__Input material__.
================

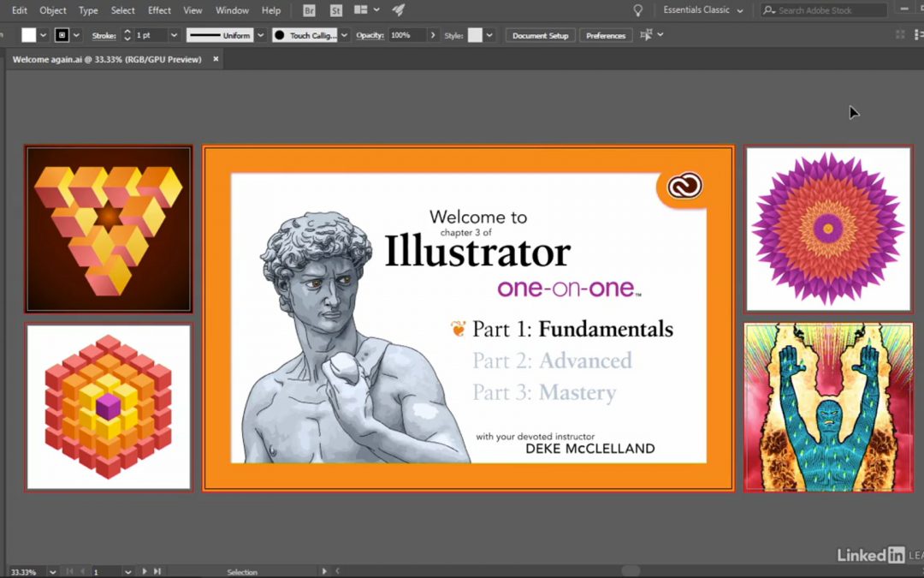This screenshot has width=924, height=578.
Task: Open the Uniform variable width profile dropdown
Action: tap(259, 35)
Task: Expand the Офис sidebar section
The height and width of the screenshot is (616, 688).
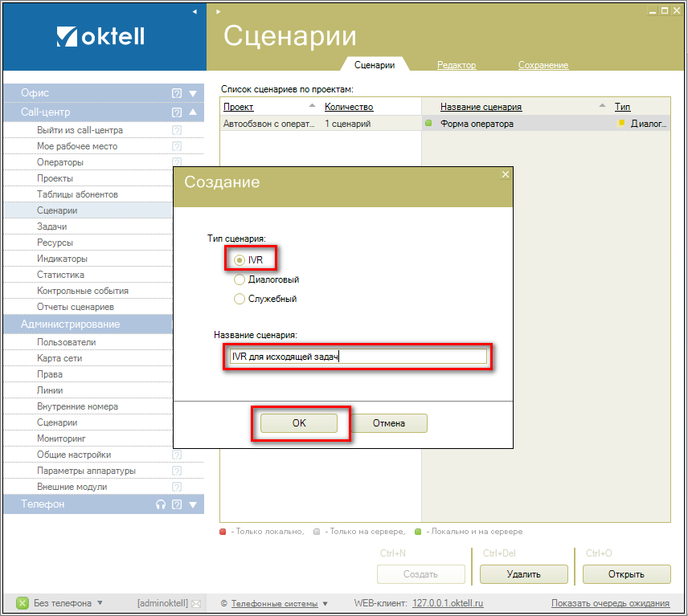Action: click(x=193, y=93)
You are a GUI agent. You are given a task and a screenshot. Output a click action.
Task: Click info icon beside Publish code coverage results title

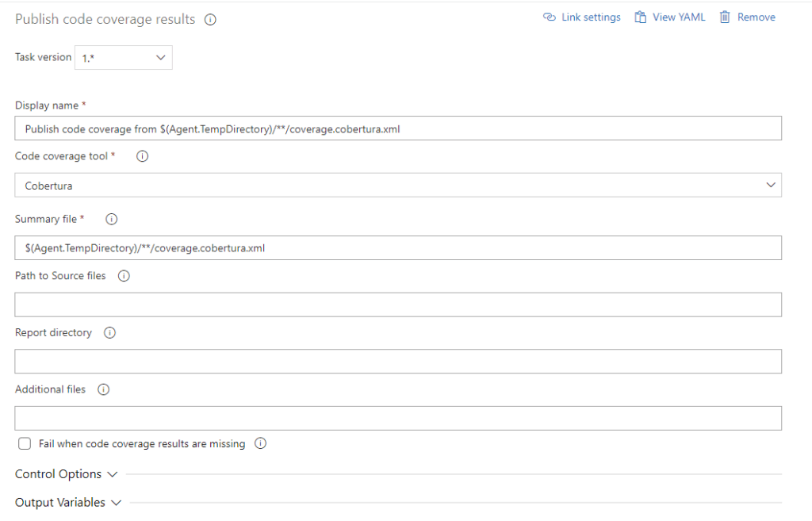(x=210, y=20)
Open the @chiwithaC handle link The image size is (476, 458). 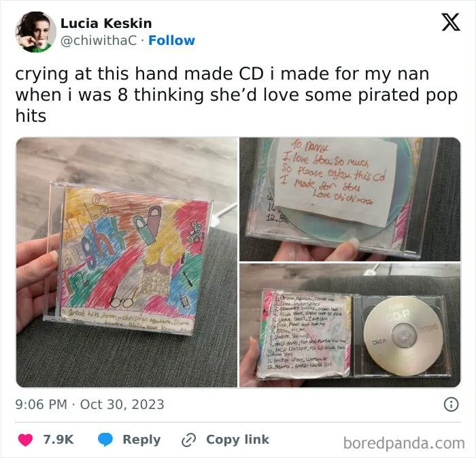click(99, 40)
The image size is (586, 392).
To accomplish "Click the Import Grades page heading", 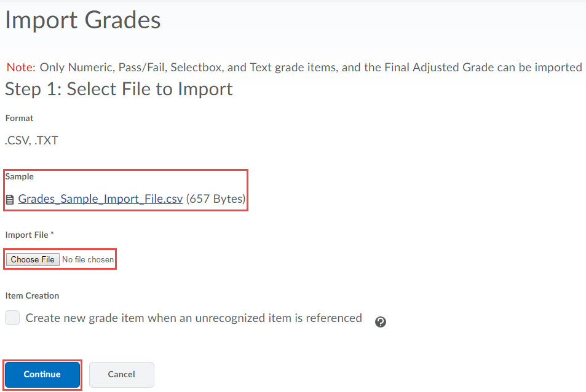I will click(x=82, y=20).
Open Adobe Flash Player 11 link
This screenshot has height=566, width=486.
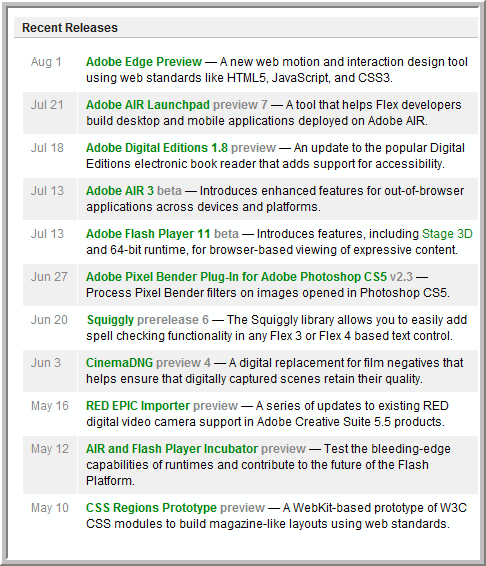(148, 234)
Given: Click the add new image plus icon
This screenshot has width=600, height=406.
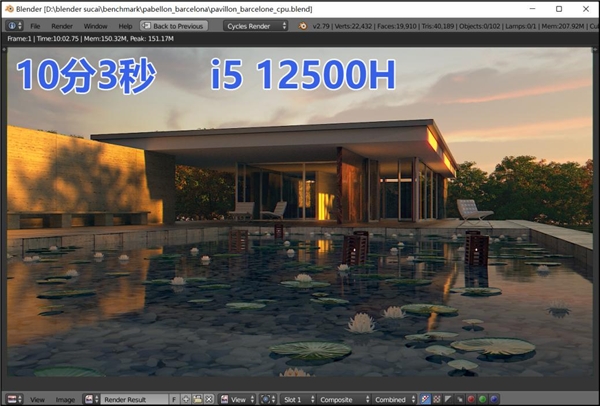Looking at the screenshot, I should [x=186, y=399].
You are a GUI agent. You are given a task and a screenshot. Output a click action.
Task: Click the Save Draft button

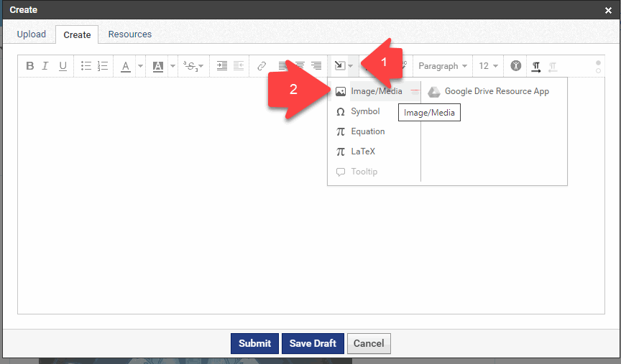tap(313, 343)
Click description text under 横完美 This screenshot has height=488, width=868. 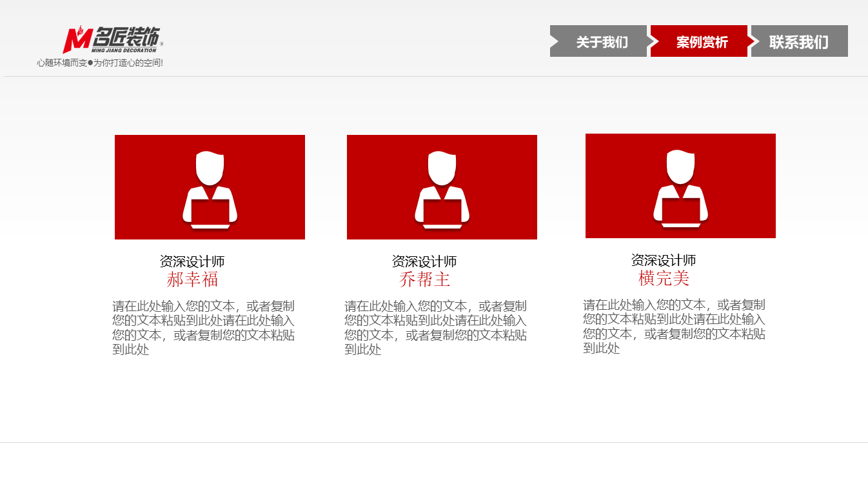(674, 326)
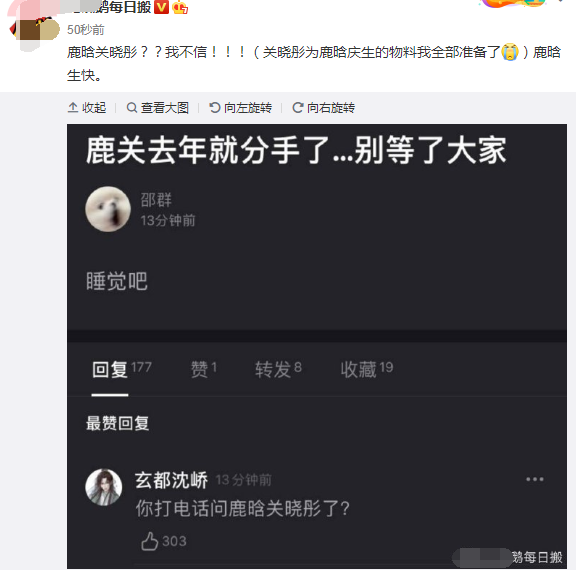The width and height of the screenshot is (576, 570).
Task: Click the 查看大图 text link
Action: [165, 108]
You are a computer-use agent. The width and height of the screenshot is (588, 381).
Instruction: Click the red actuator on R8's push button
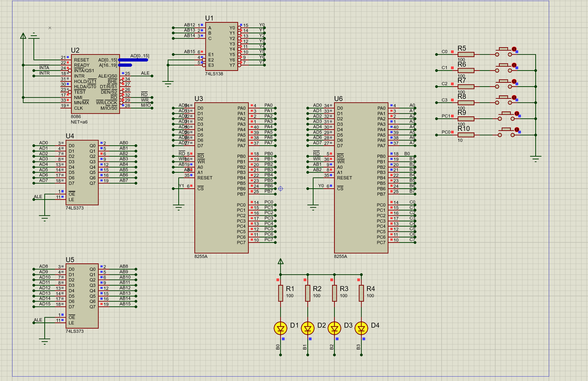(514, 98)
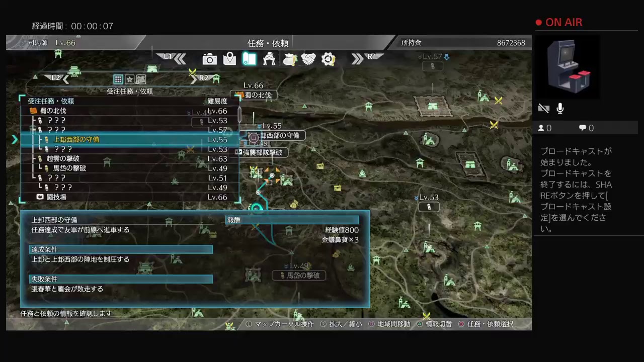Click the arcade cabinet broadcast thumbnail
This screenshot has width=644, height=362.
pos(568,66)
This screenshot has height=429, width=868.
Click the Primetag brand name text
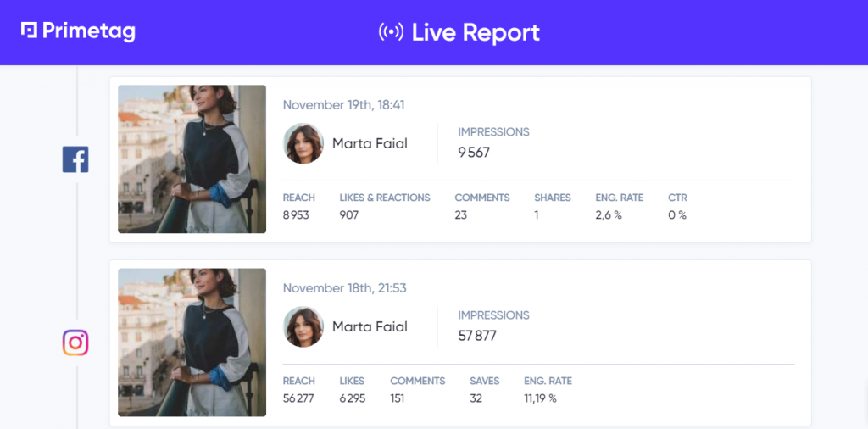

================

__Task goal__.
The lines to repeat run from the line containing "This screenshot has height=429, width=868." through the last line of the material above; give them exactly, without the pictures.

__Worked solution__.
This screenshot has height=429, width=868.
Click the Primetag brand name text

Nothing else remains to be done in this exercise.